Where a line of the listing below includes the word "agent", reproduce that line.

*** Opening of MATERIAL TO PROCESS ***

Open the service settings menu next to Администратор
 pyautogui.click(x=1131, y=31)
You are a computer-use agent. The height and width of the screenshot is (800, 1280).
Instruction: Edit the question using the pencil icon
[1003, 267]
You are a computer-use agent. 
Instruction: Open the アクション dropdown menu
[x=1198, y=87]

*** Close of MATERIAL TO PROCESS ***
*** Opening of MATERIAL TO PROCESS ***

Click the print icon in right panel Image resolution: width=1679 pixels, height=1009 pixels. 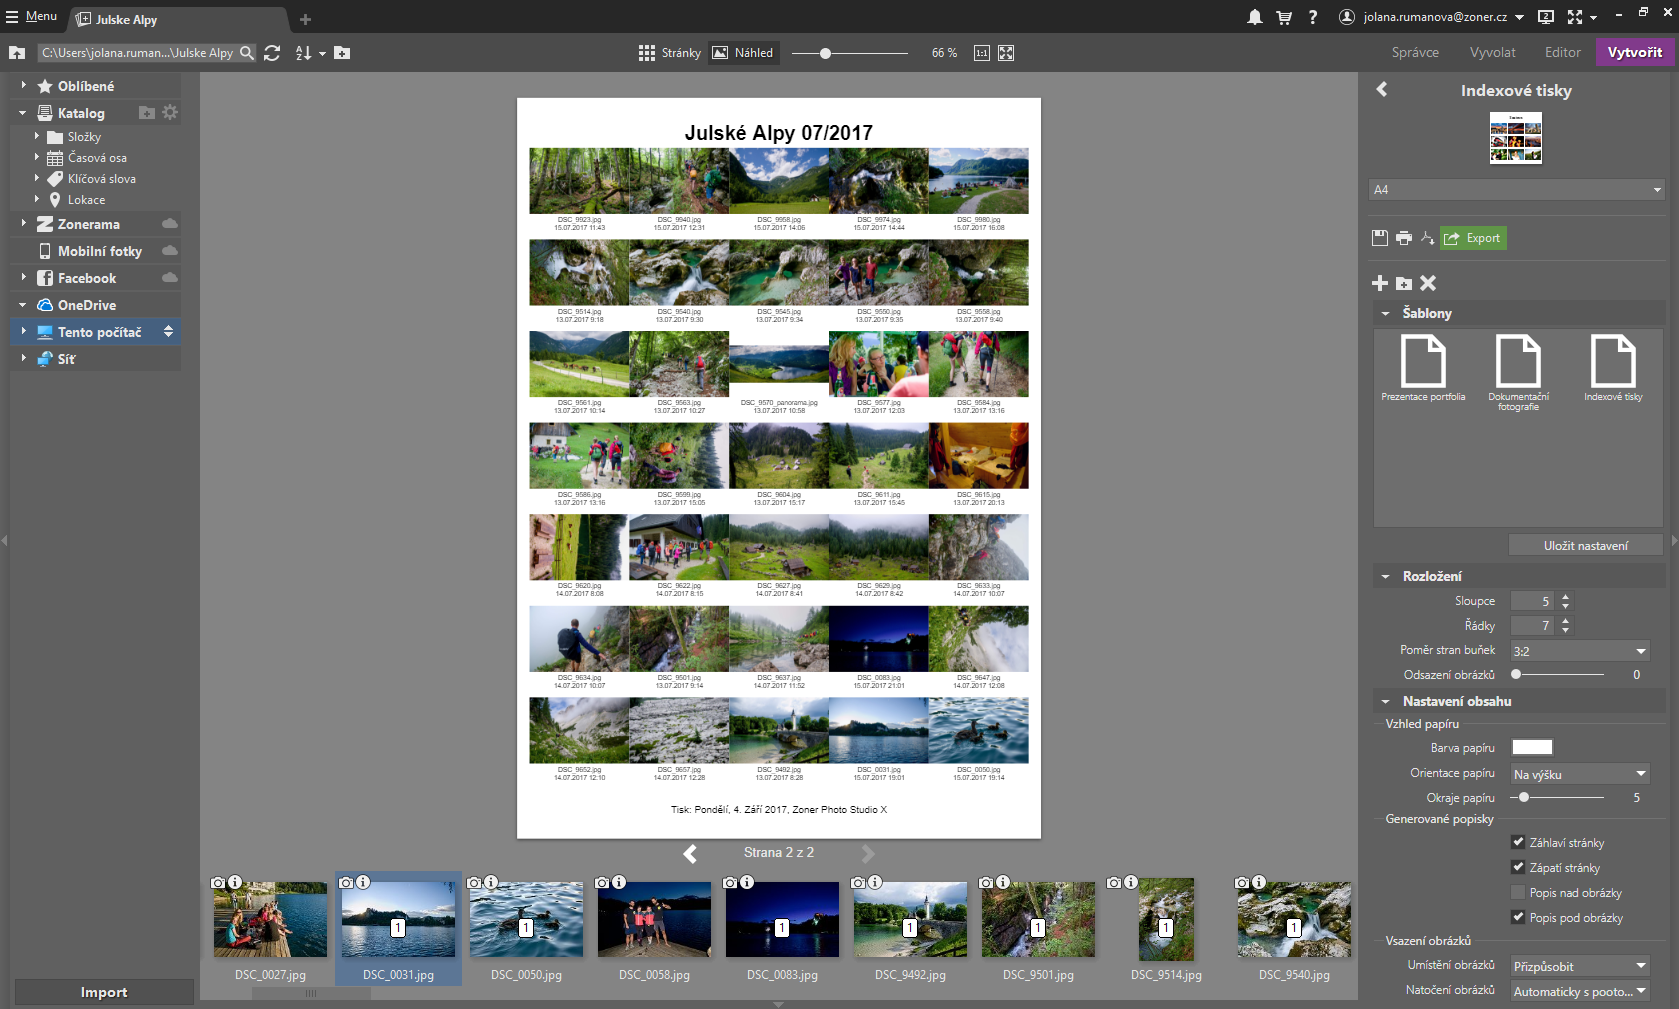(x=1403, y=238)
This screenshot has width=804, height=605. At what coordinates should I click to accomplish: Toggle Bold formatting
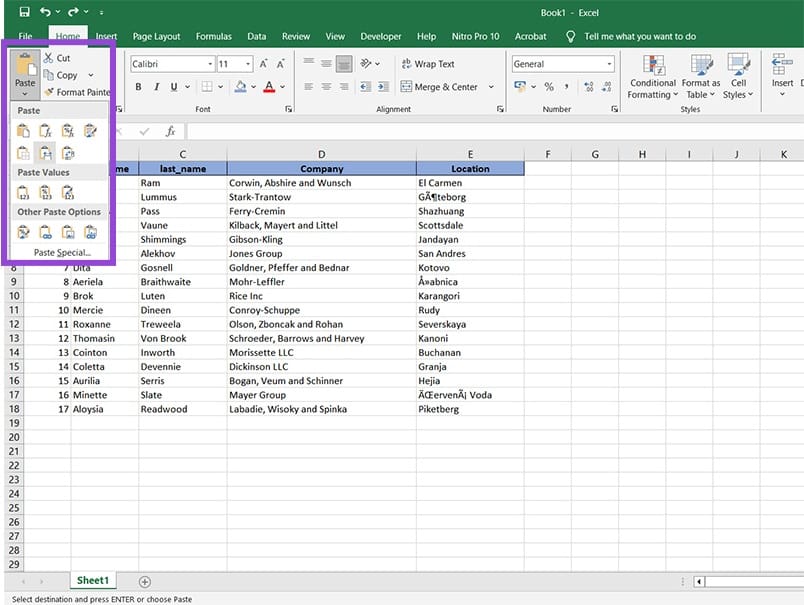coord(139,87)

*** Close of MATERIAL TO PROCESS ***
*** Opening of MATERIAL TO PROCESS ***

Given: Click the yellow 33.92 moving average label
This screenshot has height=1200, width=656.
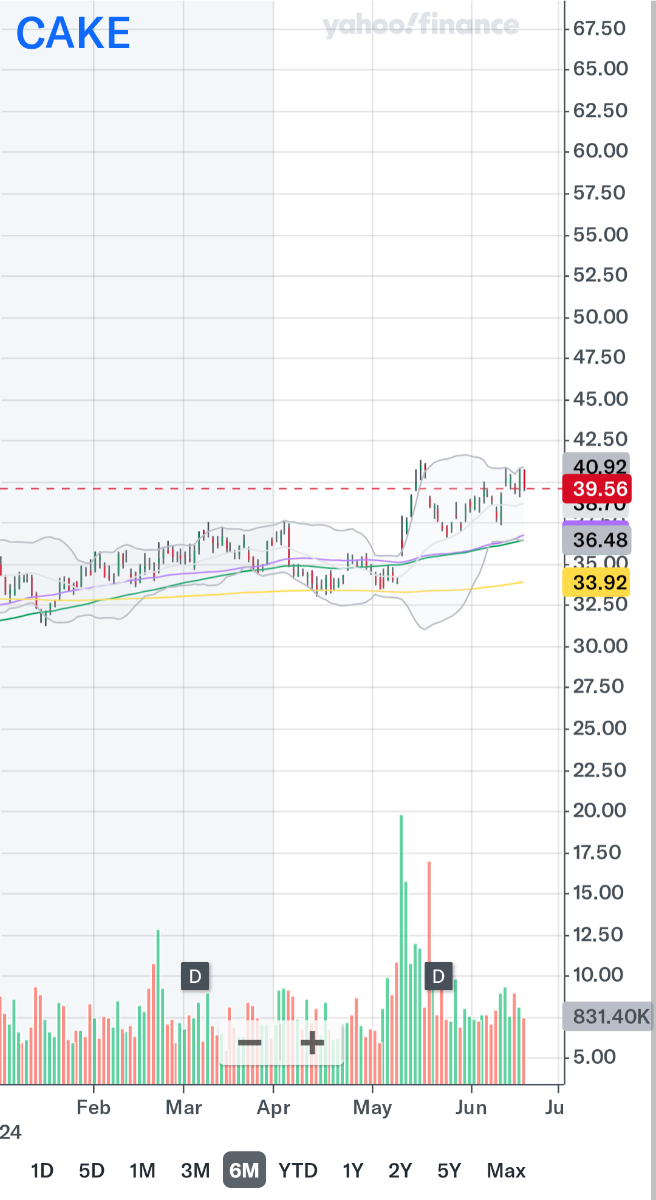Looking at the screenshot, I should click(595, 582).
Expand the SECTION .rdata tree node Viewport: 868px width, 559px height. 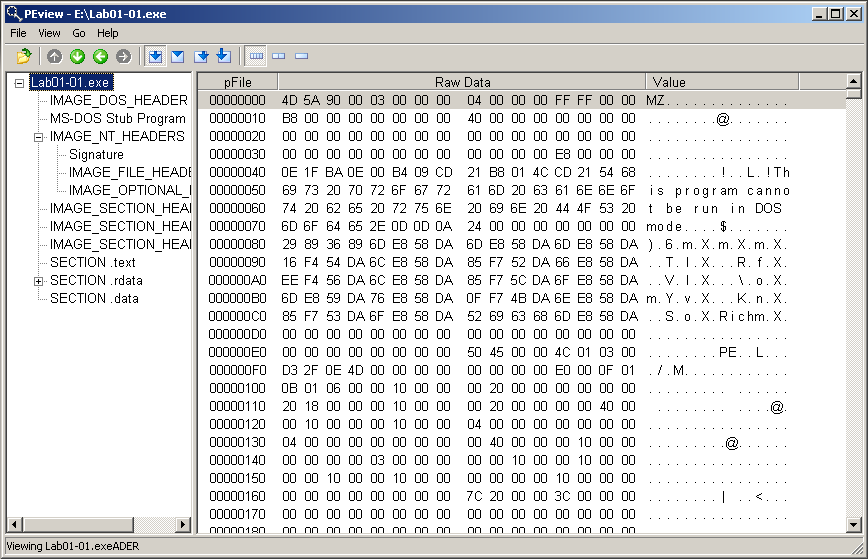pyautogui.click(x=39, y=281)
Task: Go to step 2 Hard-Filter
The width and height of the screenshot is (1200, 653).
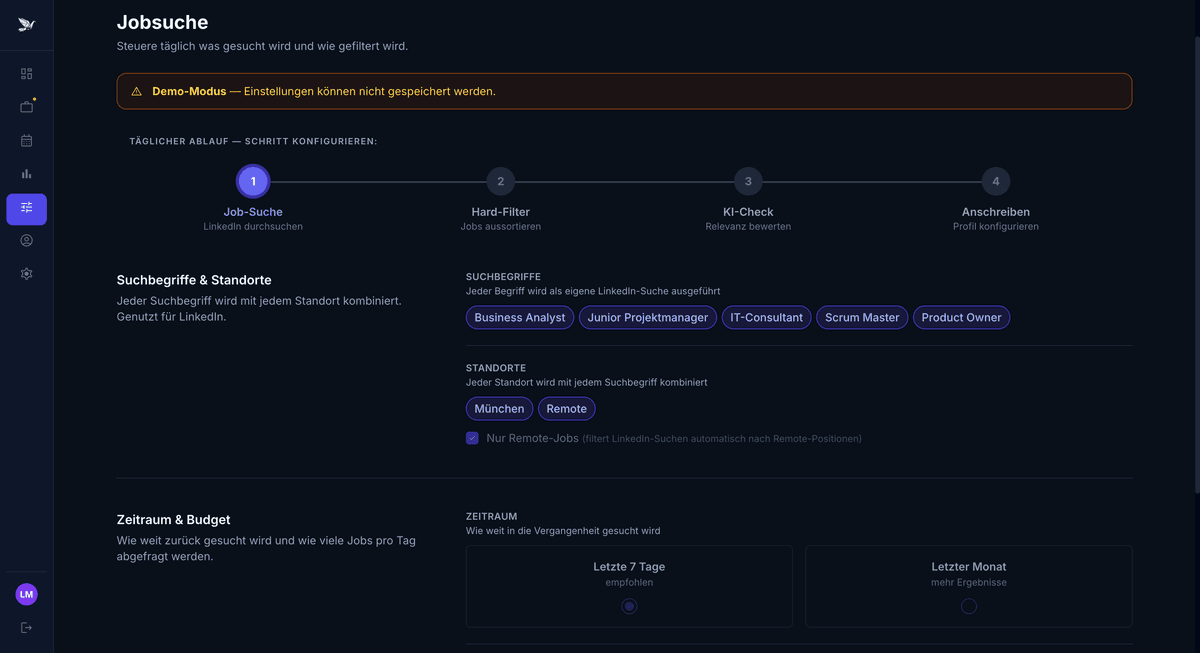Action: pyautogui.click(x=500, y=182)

*** Close of MATERIAL TO PROCESS ***

▸ **OUTPUT OF THE EXERCISE**
You are a computer-use agent. The height and width of the screenshot is (800, 1280).
You are a computer-use agent. 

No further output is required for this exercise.